Coal-Based Direct Reduction and Magnetic Separation of Lump Hematite Ore

"The reduction behavior of low-grade lump hematite ore (100% 20-50 mm) has been evaluated by performing a series of coal-based direct reduction roasting tests followed by magnetic separation under different process conditions such as roasting time, temperature, reductant type and dosage, and grinding stage. To investigate mineralogical transformation and reduction characteristics of lump hematite ore, roasted ores and magnetic concentrates were analyzed by X-ray diffraction (XRD), scanning electron microscopy (SEM) with energy dispersive spectrometer (EDS) and polarizing microscope. The results have shown that a magnetic concentrate with a total iron (TFe) grade of 90.7% was produced at an iron recovery of 83.9% when lump hematite ore was reduced at 1,200° C for five hours using 35% lignite as a reductant followed by two stages of grinding, for 20 min and 30 min each, and low-intensity magnetic separation. The degree of reduction is closely related to the change in the internal structure of the roasted ore. Lignite with a higher fixed carbon content and lower ash generated roasted ore with a more highly porous structure, which provides better permeability of reducing gas. Magnetite, fayalite and wustite were the dominant intermediates of coal-based direct reduction of lump hematite ore. Parts of wustite reacted with SiO2 or Al2O3 in gangue and generated fayalite or hercynite. FeO in fayalite was replaced by CaO to produce wustite, which was finally reduced to metallic iron.

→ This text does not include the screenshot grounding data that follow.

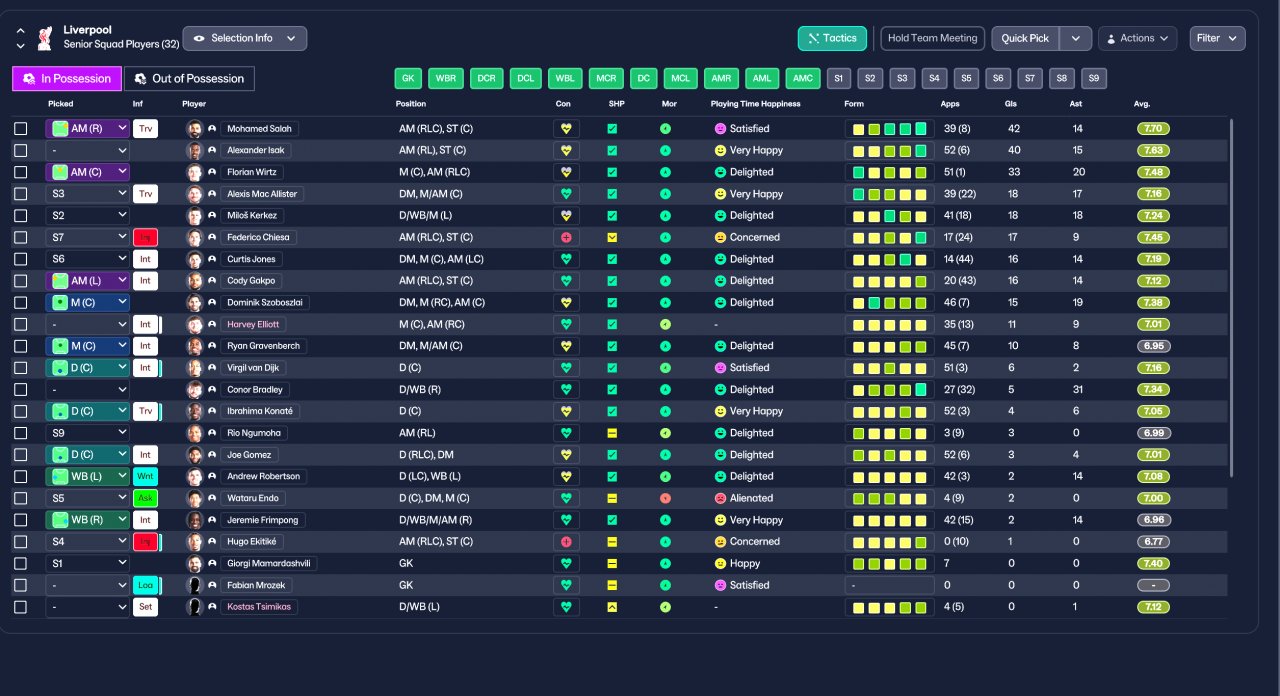Image resolution: width=1280 pixels, height=696 pixels.
Task: Click Wataru Endo's Ask status badge
Action: pos(145,498)
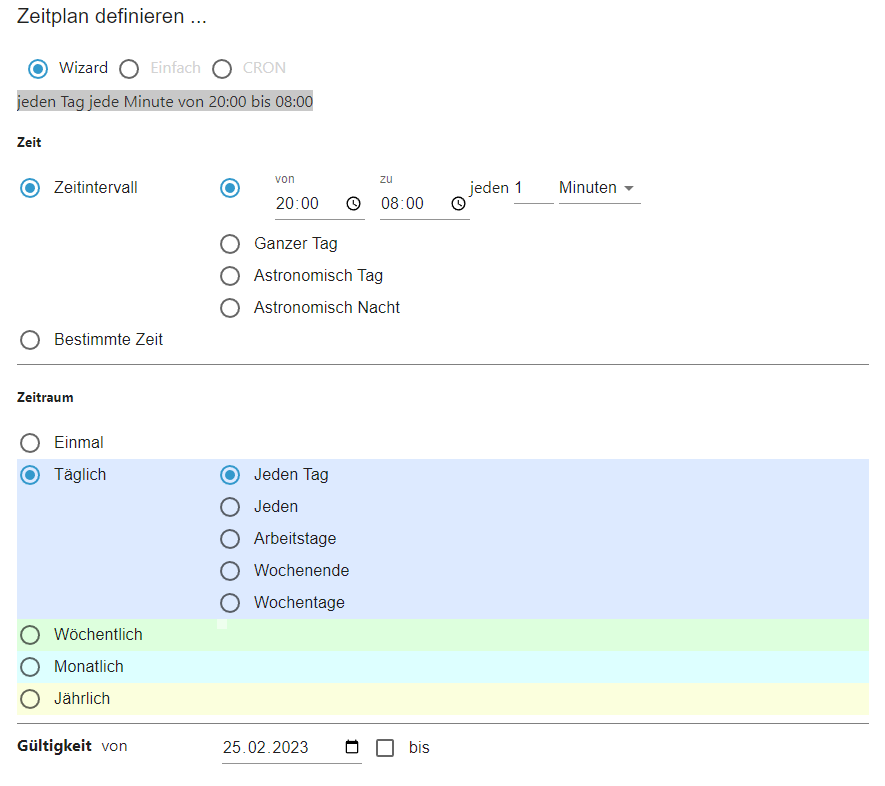Select the Wizard mode option
This screenshot has height=786, width=885.
[x=38, y=69]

However, Fe in fayalite and hercynite produced with low contents of CaO cannot be reduced into metallic iron. Introduction Low-grade hematite ore, characterized by low Fe content and high SiO2 content, cannot be treated by traditional mineral processing methods due to its nonmagnetic property and fine liberation size. The direct reduction (DR) roasting process has been studied and proven satisfactory in treating difficult-toprocess ores, such as low-grade nickel laterite oxide ore (O’Connor et al., 2006; Cao et al., 2010; Guo et al., 2011), high phosphorus oolitic hematite ore (Li et al., 2012; Yu et al., 2013), low-grade hematite ore (Wei et al., 2013;) and iron ore tailings (Li et al., 2010), which greatly expand the resources of usable iron ores (Srivastava and Kawatra, 2009). Therefore, the use of a DR process to treat low-grade hematite ore to produce direct reduced iron (DRI) is of great interest to many researchers of mineral processing and metallurgy (Weissberger et al., 1986)."